A new study suggests a link between e-cigarettes and bone health — even in young adults.
It’s clear that vaping can seriously wreck your lungs, especially in light of the alarming rise in hospitalizations for e-cigarette, or vaping, product use-associated lung injury (EVALI) in 2019. Beyond acute lung injury, though, experts I previously interviewed for Mic worry that vapes, not unlike regular cigarettes, could cause a plethora of long-term harms. A new study suggests that this may include fragile bones — even in young adults, according to a EurekAlert press release.
Dayawa D. Agoons of the Department of Medicine at UPMC Pinaccle in Harrisburg, Pennsylvania, decided to embark on the study when he saw a patient after she’d undergone surgery to repair a femoral neck fracture, according the press release. “She was a smoker and used e-cigarettes as an aid to quit smoking,” he said. “I realized there was a knowledge gap in the literature on the potential relationship between e-cigarettes.” Although scientists had established a link between smoking combustible cigarettes and osteoporosis — a condition characterized by fragile bones — they had yet to investigate a similar connection between vaping and osteoporosis, per EurekAlert.
Agoons and his team analyzed data from the National Health and Nutrition Examination Survey, the press release explained, collected from 5,569 American adults from 2017 to 2018. The researchers identified 4,519 adults, or 81.2% who had never vaped and 1,050, or 18.8%, who had vaped at least once. Adults who had vaped at least once had reported suffering from osteoporotic fractures 46% more often than those who had never vaped. Since vaping is most common among 18- to 25-year olds in the U.S., the study implies that young e-cig users could be heightening their risk of osteoporotic fractures in the long run.
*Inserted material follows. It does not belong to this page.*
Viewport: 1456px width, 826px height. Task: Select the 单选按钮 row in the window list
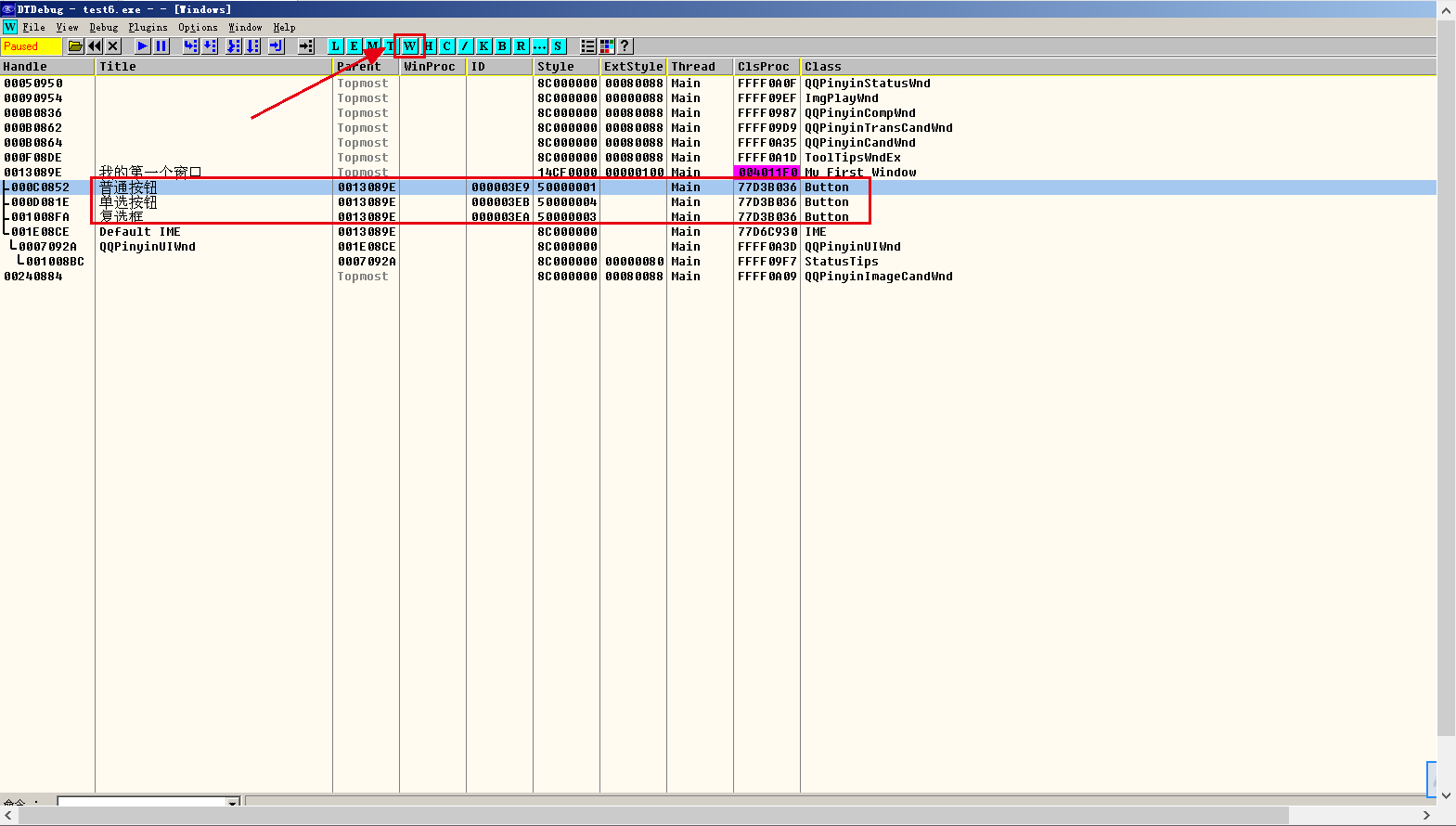tap(129, 202)
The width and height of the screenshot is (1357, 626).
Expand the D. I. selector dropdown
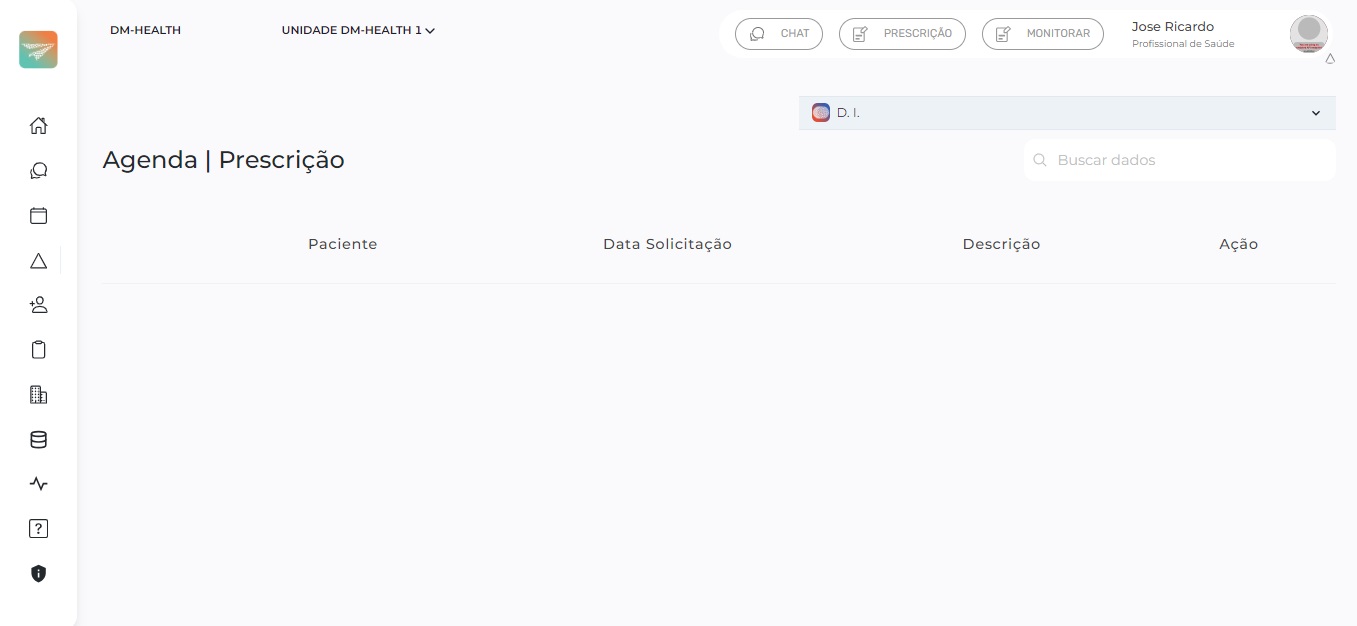point(1066,113)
The findings, though compelling, do come with a few caveats. For starters, while they show that vaping is correlated with fragile bones, the researchers wrote in the study, we can’t definitively conclude at this point whether vaping causes fragile bones. Indeed, some participants might have started vaping after they had experienced osteoporotic fractures. The researchers also analyzed survey responses, which can be unreliable. Some participants might not have disclosed their vape use due to stigma, for example.
But if future studies reveal that vaping does mess with your bones, it wouldn’t come as a huge surprise. In the new study, the researchers cited earlier findings suggesting that vape juice can have toxic effects on bone. And because vapes contain significant levels of nicotine, they may increase the risk of osteoporotic fractures similar to how old-school cigarettes do. Nicotine can disrupt the activity of cells responsible for forming bones, the researchers explained, as well as the production and metabolism of vitamin D and certain hormones, lowering bone mineral density.
While scientists still need to conduct more studies to solidify a link between vaping and fragile bones, the new study adds to the ever-growing evidence that — even if they may be a less harmful alternative to real cigarettes for smokers who are trying to quit — vapes aren’t safe. Brittle bones may be just one of the potential risks they carry.